Legal and illegal immigrants will hit a record high of 51 million in just eight years and eventually account for an astounding 82 percent of all population growth in America, according to new U.S. Census figures.
A report from the Center for Immigration Studies that analyzed the statistics said that by 2023, one in seven U.S. residents will be an immigrant, rising to one in five by 2060 when the immigrant population totals 78 million.
The report was provided to Secrets and released Wednesday evening.
The surge in immigrant population, both legal and illegal, threatens to slam into the presidential campaign as GOP candidates move to figure out what their position is and the president tries to use executive powers to exempt some 5 million illegals from deportation.
Wisconsin Gov. Scott Walker disrupted the debate this week when he said that legal immigration also needs to be reformed to make sure Americans don't suffer by losing jobs to new citizens.
But even more, the CIS report said that the surge in mostly legal immigrants will have a huge impact on the nation and taxpayers.
"These numbers have important implications for workers, schools, infrastructure, congestion and the environment," said Steven Camarota, the center's director of research. "They also may have implications for our ability to successfully assimilate and integrate immigrants. Yet there has been almost no national debate about bringing in so many people legally each year, which is the primary factor driving these numbers."
Those numbers are likely to shake up Washington's political debate over the 12 million illegals in America, the expected 70,000 expected to pour over the border this year and the 4.4 million legal immigrants on a State Department waiting list who have relatives or jobs in the U.S.

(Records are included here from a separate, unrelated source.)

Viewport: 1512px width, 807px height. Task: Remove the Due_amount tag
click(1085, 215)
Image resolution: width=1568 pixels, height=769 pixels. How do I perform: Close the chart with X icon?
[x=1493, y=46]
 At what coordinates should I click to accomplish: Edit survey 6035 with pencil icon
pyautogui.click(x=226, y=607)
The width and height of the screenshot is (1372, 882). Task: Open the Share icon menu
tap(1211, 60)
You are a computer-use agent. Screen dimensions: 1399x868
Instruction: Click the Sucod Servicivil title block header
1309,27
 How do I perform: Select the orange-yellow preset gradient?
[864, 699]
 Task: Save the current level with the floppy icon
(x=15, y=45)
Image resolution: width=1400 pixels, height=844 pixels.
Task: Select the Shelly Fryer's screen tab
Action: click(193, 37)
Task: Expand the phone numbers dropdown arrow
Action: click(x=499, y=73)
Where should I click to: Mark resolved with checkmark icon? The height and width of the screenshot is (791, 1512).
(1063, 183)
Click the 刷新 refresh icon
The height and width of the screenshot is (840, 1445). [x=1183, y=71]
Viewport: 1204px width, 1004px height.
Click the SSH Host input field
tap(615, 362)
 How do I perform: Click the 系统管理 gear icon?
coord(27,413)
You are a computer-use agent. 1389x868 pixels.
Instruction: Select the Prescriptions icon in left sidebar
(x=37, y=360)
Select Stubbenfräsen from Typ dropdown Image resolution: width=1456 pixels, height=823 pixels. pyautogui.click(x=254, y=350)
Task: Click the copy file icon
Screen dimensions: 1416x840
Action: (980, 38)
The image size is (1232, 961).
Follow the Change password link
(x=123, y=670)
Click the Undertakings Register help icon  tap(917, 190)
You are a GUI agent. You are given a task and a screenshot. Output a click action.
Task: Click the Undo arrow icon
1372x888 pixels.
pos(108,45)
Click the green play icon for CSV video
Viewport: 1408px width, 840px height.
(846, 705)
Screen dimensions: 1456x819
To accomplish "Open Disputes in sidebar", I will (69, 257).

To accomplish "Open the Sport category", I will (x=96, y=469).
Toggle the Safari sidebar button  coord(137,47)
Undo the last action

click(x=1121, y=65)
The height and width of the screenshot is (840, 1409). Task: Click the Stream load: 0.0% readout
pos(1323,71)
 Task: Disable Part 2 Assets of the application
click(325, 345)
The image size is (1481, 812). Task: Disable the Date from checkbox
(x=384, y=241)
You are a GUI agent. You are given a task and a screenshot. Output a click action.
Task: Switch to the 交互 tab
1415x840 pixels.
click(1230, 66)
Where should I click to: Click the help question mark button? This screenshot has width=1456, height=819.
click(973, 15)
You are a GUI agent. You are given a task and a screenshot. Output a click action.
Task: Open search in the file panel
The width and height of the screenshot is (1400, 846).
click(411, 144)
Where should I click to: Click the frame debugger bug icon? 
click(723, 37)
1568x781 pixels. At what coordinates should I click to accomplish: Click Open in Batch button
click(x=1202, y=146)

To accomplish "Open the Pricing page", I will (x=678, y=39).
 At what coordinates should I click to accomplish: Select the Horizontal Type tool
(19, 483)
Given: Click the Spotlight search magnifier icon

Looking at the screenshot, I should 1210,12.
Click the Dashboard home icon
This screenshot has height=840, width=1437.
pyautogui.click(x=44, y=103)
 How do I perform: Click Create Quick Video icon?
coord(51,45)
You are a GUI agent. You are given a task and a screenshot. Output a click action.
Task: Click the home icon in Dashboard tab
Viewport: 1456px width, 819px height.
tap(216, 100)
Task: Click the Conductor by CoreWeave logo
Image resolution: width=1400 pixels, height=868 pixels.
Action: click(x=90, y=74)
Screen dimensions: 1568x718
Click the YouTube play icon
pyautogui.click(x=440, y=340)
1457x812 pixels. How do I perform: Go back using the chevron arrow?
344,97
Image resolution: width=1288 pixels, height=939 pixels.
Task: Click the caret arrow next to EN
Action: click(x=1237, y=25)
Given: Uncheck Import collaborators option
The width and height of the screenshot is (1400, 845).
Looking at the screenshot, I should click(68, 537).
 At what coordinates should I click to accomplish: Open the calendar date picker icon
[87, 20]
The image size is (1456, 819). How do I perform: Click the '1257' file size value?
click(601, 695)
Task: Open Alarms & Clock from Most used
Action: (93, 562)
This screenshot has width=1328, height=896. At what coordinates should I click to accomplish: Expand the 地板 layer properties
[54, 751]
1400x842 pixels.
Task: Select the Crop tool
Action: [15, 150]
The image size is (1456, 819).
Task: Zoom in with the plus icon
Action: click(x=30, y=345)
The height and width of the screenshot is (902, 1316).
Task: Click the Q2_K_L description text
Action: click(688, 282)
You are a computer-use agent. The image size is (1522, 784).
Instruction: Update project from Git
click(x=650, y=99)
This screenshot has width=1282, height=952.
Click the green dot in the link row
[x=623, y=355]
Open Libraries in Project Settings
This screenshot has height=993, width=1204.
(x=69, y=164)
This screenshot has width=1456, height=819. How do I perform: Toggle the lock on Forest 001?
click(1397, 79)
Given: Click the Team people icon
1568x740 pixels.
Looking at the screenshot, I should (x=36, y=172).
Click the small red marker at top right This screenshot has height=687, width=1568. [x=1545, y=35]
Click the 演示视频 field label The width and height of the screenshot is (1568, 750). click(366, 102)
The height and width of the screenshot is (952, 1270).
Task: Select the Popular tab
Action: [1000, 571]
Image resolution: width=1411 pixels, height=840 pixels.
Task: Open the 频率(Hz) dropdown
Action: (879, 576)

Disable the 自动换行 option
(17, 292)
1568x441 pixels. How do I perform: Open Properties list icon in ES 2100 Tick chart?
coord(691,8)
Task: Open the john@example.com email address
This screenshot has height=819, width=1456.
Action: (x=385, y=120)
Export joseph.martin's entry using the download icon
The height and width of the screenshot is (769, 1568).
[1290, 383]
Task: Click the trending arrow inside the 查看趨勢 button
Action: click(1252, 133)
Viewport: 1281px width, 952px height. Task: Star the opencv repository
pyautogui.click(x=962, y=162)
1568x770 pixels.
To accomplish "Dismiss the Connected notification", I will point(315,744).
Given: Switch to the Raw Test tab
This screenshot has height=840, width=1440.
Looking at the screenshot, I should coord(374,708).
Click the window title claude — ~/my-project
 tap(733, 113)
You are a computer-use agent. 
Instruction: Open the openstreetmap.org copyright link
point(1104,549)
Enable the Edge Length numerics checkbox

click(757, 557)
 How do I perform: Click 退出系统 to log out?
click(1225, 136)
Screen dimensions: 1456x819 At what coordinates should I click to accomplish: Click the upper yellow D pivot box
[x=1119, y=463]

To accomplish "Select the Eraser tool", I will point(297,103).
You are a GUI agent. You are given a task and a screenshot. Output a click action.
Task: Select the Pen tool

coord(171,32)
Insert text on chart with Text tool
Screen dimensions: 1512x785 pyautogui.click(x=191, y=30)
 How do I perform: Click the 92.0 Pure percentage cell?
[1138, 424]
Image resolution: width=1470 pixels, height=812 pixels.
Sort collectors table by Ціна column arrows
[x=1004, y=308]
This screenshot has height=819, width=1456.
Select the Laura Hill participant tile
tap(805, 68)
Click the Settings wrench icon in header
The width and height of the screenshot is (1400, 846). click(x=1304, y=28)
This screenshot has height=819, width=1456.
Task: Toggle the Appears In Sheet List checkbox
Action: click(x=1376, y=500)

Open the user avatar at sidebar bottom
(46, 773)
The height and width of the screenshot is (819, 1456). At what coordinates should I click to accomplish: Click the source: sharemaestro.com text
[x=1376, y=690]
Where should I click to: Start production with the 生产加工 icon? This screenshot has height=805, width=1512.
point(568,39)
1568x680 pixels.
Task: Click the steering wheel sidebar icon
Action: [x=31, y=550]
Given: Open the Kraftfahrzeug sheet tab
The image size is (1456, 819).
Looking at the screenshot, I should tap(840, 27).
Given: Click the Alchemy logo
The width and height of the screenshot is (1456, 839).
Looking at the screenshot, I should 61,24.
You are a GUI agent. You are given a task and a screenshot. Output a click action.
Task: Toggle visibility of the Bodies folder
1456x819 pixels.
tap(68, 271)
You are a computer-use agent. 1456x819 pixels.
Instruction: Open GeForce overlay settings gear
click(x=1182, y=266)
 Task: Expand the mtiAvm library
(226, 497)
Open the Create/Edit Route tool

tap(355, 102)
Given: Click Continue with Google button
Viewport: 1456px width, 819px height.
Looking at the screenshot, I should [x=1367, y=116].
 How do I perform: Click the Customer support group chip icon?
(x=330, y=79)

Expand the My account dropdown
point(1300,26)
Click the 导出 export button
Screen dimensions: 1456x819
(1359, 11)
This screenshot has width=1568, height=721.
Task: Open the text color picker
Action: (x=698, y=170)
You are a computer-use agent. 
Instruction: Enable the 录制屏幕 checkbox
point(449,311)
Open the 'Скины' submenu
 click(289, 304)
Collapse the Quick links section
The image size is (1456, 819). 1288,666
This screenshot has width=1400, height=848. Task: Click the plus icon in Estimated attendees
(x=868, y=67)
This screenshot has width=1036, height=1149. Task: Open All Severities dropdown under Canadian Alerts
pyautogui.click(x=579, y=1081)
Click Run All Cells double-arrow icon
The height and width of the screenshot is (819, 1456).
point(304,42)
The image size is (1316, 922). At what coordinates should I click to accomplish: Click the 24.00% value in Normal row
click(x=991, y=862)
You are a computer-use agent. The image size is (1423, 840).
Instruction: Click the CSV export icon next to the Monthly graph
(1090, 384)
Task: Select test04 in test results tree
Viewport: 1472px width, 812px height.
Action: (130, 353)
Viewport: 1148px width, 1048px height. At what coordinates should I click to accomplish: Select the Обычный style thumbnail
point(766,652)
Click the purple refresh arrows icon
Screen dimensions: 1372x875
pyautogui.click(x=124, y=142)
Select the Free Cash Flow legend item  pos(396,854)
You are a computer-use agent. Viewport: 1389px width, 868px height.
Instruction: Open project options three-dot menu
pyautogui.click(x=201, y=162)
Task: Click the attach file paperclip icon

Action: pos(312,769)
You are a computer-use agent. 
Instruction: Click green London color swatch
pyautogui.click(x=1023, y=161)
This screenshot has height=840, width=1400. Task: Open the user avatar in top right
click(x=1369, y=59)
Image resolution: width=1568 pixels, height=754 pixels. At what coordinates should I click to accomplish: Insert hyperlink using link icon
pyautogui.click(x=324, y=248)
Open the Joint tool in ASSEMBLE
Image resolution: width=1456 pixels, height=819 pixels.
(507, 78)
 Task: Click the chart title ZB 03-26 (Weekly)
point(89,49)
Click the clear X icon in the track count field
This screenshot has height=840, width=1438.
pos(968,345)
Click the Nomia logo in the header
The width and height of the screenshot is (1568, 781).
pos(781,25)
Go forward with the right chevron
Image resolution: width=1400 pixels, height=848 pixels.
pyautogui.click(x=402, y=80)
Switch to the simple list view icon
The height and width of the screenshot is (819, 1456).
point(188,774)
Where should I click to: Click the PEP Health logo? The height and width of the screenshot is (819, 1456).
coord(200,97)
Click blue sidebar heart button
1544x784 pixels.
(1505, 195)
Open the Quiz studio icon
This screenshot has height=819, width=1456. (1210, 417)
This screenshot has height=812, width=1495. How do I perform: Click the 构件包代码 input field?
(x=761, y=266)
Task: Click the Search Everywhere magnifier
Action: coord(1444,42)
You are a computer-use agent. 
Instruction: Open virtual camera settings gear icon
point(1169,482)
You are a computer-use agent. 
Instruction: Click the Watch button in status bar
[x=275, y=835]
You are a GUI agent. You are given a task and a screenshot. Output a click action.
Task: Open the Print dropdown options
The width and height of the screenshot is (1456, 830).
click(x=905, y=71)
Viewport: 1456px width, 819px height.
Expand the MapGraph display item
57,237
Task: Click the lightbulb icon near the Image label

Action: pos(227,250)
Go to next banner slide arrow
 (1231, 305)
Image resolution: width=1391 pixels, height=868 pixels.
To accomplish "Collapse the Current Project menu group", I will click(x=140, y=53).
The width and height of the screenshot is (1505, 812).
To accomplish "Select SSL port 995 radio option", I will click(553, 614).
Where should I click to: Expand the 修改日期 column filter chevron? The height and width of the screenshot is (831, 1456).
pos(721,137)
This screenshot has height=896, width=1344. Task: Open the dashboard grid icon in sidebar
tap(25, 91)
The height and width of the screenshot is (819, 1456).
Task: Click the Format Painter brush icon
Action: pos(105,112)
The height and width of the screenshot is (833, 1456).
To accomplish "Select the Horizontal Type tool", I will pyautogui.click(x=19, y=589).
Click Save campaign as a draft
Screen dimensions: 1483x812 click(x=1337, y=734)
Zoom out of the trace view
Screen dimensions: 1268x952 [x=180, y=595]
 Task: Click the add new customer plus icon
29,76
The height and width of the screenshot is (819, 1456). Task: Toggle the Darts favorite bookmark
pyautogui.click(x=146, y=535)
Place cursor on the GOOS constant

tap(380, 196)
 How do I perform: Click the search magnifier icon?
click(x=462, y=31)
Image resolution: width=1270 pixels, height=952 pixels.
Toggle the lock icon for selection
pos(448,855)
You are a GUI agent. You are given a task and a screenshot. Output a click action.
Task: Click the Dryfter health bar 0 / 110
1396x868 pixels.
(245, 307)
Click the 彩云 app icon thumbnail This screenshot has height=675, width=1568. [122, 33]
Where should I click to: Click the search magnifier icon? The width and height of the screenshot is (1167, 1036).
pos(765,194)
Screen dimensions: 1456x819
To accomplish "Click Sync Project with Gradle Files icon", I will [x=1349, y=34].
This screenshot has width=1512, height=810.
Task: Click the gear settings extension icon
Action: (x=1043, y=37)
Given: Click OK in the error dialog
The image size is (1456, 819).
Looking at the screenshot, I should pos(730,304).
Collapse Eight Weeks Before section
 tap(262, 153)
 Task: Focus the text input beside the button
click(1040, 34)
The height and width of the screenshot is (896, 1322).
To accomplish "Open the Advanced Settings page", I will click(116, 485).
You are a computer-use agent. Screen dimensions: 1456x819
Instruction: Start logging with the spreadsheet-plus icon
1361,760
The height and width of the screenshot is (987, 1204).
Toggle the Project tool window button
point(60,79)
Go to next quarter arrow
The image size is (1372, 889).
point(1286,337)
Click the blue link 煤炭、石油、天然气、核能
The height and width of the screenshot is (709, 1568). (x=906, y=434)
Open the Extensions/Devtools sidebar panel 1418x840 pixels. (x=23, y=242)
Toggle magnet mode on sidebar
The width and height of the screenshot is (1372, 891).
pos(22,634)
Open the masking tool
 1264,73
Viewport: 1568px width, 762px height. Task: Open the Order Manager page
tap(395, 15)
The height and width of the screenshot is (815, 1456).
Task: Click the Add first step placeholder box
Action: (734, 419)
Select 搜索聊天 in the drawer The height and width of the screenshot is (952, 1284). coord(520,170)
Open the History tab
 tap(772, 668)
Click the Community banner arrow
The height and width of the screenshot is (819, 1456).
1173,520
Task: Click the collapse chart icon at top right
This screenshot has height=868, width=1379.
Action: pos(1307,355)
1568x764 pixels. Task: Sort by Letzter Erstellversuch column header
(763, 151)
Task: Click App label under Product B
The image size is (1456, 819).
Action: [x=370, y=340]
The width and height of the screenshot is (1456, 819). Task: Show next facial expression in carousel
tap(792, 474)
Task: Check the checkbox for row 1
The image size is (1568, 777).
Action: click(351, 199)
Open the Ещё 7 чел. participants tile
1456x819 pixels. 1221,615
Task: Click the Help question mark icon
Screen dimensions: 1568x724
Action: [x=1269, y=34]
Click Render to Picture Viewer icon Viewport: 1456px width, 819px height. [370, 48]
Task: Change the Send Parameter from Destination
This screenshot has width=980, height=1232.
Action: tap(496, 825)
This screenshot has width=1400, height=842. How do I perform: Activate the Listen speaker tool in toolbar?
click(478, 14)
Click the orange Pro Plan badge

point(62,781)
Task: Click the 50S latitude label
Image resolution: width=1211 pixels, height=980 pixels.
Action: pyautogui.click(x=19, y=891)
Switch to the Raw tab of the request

A protest in California. AP Photo
A key senator steering the immigration debate, Alabama Republican Jeff Sessions, has warned that higher numbers of immigrants will hurt the middle class. In a letter to the New York Times Saturday, he wrote, "It defies reason to argue that the record admission of new foreign workers has no negative effect on the wages of American workers, including the wages of past immigrants hoping to climb into the middle class. Why would many of the largest business groups in the United States spend millions lobbying for the admission of more foreign workers if such policies did not cut labor costs?"
On Friday, key business leaders including the U.S. Chamber of Commerce and a group associated with former New York Mayor Michael Bloomberg plan to pitch for more immigration. Their schedule is below.
The numbers, as seen in the highlights below, will also raise concerns that Washington is giving the keys to the nation to new immigrants:
• The immigrant population will grow four times faster than the native born population, reaching 15.8 percent, or 57 million, of the nation's population in 2030, 17.1 percent, or 65 million, in 2040, and 18.8 percent, or 78 million, in 2060.
• Net immigration this year will be 1.24 million; green cards about 1.1 million.
• Immigrants and their descendants "will account for the overwhelming share of population growth," said the Center in projecting growth. They will account for 75.5 percent from 2010-2050 and 82 percent from 2010-2060.
• Census Bureau projects that in 2023 the nation's immigrant population, legal and illegal, will reach 14.8 percent of the total U.S. population, the highest share ever recorded.